Big Revelation: Slaying orcs with your wicked swordplay combo moves and flaming arrows is more fun than doing anything useful with your day. Proceed with caution.
Lord of the Rings: Return of the King (2003)
Objective: Slay the forces of the Dark Lord, save Middle Earth by destroying The Ring.
Type: 3PS Third-person slayer.
Hooked: The BEST two-player mode allows neat — often shouting — interaction. Whoa! You take that big troll on the left while I draw fire from those damned orc archers!
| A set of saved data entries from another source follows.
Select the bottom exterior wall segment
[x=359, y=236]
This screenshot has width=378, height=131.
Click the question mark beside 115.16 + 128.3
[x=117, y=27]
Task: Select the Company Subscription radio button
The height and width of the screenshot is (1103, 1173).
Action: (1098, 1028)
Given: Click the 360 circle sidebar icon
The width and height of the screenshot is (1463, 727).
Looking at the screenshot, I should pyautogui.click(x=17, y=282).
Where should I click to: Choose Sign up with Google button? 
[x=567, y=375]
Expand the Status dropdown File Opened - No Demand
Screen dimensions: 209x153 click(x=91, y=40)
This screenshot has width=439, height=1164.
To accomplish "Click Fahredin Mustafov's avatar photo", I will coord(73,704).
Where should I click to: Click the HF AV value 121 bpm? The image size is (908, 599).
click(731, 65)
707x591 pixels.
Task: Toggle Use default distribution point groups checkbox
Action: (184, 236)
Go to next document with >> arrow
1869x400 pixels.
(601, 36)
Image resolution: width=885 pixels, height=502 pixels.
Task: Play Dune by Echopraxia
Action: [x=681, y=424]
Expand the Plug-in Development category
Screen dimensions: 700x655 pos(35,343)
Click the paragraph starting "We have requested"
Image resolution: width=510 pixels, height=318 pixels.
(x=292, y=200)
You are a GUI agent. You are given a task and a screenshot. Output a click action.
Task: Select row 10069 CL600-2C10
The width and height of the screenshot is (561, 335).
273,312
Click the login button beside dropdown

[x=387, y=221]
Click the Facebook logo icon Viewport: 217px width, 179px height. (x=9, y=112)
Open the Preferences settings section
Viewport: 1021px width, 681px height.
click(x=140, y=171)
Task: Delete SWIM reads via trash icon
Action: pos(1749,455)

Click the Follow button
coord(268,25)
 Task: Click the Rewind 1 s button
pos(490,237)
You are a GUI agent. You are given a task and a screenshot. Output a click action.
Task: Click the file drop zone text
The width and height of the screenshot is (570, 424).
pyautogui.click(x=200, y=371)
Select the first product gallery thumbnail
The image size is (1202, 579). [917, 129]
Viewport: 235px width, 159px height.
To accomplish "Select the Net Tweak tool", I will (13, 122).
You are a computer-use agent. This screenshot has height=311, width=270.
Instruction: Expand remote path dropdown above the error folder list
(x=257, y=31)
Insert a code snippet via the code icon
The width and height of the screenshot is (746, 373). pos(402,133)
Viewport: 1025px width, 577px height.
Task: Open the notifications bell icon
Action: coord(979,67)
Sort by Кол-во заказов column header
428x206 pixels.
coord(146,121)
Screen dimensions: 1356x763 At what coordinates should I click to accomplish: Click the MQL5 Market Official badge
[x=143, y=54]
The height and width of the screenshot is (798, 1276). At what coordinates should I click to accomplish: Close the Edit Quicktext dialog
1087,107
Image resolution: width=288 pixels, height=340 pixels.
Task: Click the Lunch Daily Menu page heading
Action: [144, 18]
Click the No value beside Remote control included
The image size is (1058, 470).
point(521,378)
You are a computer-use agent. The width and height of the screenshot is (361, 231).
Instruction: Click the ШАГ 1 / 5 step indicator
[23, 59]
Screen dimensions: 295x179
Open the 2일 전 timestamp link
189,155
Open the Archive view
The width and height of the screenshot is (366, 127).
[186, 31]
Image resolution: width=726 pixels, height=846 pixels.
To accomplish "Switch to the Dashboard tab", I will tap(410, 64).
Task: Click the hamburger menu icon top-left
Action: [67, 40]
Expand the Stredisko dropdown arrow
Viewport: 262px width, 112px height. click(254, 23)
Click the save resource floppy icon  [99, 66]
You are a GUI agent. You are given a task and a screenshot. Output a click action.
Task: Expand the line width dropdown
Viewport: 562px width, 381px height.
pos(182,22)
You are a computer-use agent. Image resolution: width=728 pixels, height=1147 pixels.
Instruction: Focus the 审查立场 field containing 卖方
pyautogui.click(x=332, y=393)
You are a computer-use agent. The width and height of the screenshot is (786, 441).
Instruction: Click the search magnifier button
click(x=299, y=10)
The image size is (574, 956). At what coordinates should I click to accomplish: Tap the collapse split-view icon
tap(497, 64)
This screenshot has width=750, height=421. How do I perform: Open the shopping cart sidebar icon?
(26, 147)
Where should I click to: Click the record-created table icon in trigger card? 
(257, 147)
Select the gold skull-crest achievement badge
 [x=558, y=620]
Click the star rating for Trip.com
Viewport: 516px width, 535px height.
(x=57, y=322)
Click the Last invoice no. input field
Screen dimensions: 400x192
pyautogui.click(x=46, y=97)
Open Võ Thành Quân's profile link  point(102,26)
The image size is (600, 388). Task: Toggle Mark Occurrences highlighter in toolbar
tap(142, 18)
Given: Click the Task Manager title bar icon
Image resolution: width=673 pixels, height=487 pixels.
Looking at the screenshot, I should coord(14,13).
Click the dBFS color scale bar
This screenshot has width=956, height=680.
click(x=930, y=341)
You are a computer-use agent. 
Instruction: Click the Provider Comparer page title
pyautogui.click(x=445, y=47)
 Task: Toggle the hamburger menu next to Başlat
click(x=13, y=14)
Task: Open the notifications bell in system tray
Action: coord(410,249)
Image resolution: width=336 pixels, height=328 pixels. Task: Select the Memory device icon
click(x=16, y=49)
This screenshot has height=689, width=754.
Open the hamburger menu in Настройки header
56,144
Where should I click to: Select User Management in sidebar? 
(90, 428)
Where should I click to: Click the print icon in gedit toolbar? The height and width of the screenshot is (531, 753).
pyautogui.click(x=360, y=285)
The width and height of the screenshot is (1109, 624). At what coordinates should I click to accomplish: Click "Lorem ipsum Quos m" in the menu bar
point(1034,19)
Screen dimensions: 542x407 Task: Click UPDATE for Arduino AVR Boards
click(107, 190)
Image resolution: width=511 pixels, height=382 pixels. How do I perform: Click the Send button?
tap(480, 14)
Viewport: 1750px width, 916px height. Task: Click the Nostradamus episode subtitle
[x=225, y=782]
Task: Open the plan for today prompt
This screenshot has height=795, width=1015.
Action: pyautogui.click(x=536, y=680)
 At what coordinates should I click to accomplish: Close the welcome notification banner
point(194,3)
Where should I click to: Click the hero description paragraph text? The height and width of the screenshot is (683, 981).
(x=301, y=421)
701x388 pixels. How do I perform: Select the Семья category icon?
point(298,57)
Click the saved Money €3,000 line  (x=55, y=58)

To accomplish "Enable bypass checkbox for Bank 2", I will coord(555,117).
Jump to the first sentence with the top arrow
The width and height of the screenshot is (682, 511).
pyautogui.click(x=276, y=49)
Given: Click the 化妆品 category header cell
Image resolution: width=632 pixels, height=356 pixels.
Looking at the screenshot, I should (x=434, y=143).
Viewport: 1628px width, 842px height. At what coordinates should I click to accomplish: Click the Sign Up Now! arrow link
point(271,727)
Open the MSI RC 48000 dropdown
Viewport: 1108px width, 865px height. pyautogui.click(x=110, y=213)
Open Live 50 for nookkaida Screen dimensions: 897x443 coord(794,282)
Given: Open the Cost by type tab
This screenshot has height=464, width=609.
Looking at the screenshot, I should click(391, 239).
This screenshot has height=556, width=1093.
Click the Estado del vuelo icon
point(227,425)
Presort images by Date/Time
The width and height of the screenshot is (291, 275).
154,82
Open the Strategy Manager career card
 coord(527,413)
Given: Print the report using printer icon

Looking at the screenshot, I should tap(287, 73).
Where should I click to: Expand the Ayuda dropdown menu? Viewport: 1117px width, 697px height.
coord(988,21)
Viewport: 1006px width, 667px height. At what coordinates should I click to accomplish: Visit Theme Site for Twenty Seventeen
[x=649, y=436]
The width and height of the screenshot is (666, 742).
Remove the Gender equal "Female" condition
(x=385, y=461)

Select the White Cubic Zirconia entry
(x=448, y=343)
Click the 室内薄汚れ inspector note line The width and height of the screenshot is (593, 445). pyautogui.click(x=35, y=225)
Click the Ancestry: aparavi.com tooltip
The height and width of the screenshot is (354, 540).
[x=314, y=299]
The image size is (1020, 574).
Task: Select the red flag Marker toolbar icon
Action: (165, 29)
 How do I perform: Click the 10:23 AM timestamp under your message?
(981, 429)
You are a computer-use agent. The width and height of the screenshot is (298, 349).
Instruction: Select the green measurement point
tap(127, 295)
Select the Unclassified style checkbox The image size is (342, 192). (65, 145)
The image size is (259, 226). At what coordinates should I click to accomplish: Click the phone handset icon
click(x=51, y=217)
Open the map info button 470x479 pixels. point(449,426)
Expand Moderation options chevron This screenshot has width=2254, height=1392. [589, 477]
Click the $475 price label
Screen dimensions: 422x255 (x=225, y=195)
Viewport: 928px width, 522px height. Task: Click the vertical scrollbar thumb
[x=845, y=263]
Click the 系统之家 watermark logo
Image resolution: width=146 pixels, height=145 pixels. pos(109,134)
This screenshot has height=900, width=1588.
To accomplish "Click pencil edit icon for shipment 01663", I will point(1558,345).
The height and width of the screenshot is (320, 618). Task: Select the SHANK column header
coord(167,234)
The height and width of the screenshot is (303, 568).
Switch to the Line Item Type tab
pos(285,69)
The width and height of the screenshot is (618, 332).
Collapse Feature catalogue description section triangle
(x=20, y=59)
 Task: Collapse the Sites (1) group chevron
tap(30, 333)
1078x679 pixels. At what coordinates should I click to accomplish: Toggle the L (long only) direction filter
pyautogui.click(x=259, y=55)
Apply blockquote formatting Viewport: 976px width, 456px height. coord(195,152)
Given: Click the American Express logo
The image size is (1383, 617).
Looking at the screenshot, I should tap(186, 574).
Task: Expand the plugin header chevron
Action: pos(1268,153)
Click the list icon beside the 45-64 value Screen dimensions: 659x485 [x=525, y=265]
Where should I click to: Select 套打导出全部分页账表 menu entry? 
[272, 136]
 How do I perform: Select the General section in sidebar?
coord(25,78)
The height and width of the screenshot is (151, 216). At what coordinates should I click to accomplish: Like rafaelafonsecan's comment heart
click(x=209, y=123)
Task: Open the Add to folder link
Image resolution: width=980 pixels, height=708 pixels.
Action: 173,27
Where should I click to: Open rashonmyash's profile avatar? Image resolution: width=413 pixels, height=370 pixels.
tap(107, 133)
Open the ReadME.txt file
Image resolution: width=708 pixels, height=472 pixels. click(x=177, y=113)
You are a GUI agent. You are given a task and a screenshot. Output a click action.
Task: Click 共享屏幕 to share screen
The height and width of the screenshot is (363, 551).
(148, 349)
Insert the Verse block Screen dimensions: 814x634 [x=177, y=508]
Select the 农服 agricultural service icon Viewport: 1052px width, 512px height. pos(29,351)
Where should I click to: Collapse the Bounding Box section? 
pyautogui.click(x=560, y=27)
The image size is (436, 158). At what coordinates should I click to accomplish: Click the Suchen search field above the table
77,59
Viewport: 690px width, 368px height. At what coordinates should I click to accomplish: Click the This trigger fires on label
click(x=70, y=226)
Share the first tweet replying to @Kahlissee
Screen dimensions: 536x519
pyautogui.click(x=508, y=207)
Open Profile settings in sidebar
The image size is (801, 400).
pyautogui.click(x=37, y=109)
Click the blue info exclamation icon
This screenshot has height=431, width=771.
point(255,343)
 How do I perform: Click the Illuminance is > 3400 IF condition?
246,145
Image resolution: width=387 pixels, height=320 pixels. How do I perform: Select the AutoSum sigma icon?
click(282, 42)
Big Revelation: Two players on one screen is more than twice the fun.
Katamari Damacy (2004)
Objective: Please your dad, the King of the Universe, by rolling up all the stuff in the world into a big ball.
Type: Third Person Roller
Hooked: Mesmerizing Japanese Cuteness Bomb, including quirky hum along tunes. (See it on YouTube)
Big Revelation: No shooting in Katamari-land, just happy, happy rolling — still, that doesn’t seem to blunt the rabid need to get to that next happy happy level. Oh, those humans.
Lego Star Wars II: The Original Trilogy (2006)
Objective: Take on the role of super-cute Lego versions of your Star Wars heroes to stymie The Empire in several settings.
Type: 3PS
Hooked: Did that tiny Princess Leia just punch that tiny Luke Skywalker in the head? Aw.
Big Revelation: Tiny cute toys wreaking havoc just makes you laugh like hell.
Of course there are so many more, but it looks like the original LOTR in expert mode has won out for the moment. It was 2002’s Big Game, so we haven’t played it in a while and it is fresh again! Next up, LOTR II in expert mode — yeah, in 2-player mode that could take us into 2008 with a real case of gamers’ thumb, our calloused badges of courage. Now, let the marathon wear on!
P.S. You can learn more about all these games via thenightnote.com aStore
Replies: 8 comments
Leave a comment


November 28th, 2007 at 11:37 am
Man, what an awesome post. It makes me want to go out and buy a game system. If I could find anything half this helpful, entertaining, informative — and tight! — in my daily newspaper, I’d resubscribe.
Also I love the Nitenote Store; good idea. Keep building it!
It’s great to see you back after a slow week or so. I love this blog.
November 28th, 2007 at 7:38 pm
You are arguably the nation’s biggest dispenser of blogging goodness at thenightnote.com!
Seriously, I loved your Thanksgiving post and started on a rambling reply that never got onto the site. But I have to say, I am sincerely thankful for these blogs and the good stuff they are generating all around — especially all the great support for my creative life. So thank you, man.
RE: getting a game system — a sweet PS2 system with 12 games just sold on ebay for $107. Warning: it’s a gateway drug.
November 29th, 2007 at 10:49 am
She writes, she paints, she cooks AND she loves holiday gaming in jammies with champagne. Can’t top that!
I second Mark’s comment - this is an awesome post.
All this I say as I salivate over an English Muffin slathered with the wonderful Cohen Grape, Thyme preserves.
The NiteNote is class with a twist.
November 29th, 2007 at 4:06 pm
Man, what cool friends and a cool mom I have.
November 29th, 2007 at 6:33 pm
You’re telling me!
November 29th, 2007 at 6:34 pm
Rita — I am so glad you like that jam! It feels great to think of the grape vine reaching all the way to Eugene. Enjoy Enjoy!
November 30th, 2007 at 5:21 pm
On the next gen: you think PS3 is better than Xbox? I don’t know much about either; just wondering.
November 30th, 2007 at 8:46 pm
Ah a complex subject. I have always had a grudge against the X-box because it is all Microsofty and for a long time it has had exclusive rights to Uber-game Halo. Damn you Microsoft hoarders!
Anyway, maybe Val should weigh in, I might let my emotions get in the way.